┌──

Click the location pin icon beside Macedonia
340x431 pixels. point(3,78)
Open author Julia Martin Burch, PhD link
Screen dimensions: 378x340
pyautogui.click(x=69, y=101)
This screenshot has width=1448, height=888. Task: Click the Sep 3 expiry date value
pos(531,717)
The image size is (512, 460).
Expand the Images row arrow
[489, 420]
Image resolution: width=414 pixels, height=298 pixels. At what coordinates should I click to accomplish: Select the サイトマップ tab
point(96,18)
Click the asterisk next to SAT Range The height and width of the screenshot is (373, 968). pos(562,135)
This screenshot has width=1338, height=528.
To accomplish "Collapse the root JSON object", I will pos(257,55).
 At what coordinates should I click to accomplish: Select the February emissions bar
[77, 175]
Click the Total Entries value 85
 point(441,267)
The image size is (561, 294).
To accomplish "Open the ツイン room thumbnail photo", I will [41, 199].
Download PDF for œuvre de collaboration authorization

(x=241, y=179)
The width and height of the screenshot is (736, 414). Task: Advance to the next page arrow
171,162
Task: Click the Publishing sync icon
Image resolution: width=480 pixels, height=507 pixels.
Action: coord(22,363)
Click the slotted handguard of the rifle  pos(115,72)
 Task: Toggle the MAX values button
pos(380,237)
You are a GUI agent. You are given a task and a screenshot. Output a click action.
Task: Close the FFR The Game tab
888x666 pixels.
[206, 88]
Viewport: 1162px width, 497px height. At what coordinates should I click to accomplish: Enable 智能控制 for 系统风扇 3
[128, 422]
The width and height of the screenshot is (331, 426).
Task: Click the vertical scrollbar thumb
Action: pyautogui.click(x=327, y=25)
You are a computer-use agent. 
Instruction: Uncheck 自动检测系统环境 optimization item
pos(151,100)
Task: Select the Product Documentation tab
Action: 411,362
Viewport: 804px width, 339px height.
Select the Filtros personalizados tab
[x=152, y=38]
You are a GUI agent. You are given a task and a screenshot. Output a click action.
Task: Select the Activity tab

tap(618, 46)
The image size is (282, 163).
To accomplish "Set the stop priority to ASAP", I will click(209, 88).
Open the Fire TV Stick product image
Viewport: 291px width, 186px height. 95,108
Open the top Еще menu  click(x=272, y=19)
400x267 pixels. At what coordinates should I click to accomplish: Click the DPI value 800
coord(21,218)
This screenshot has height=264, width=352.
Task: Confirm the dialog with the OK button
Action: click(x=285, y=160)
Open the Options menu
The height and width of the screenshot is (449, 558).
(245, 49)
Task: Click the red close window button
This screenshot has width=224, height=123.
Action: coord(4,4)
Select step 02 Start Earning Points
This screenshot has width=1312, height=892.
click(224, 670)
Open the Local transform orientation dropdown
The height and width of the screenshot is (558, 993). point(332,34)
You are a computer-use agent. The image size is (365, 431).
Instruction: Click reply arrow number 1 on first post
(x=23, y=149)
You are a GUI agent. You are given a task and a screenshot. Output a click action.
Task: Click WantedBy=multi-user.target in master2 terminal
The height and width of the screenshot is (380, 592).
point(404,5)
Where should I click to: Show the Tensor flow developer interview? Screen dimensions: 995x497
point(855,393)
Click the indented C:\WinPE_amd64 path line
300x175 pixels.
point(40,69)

└──

Exercise directions
From the material above, please return each line containing "menu".

Solution
Open the top Еще menu  click(x=272, y=19)
Open the Options menu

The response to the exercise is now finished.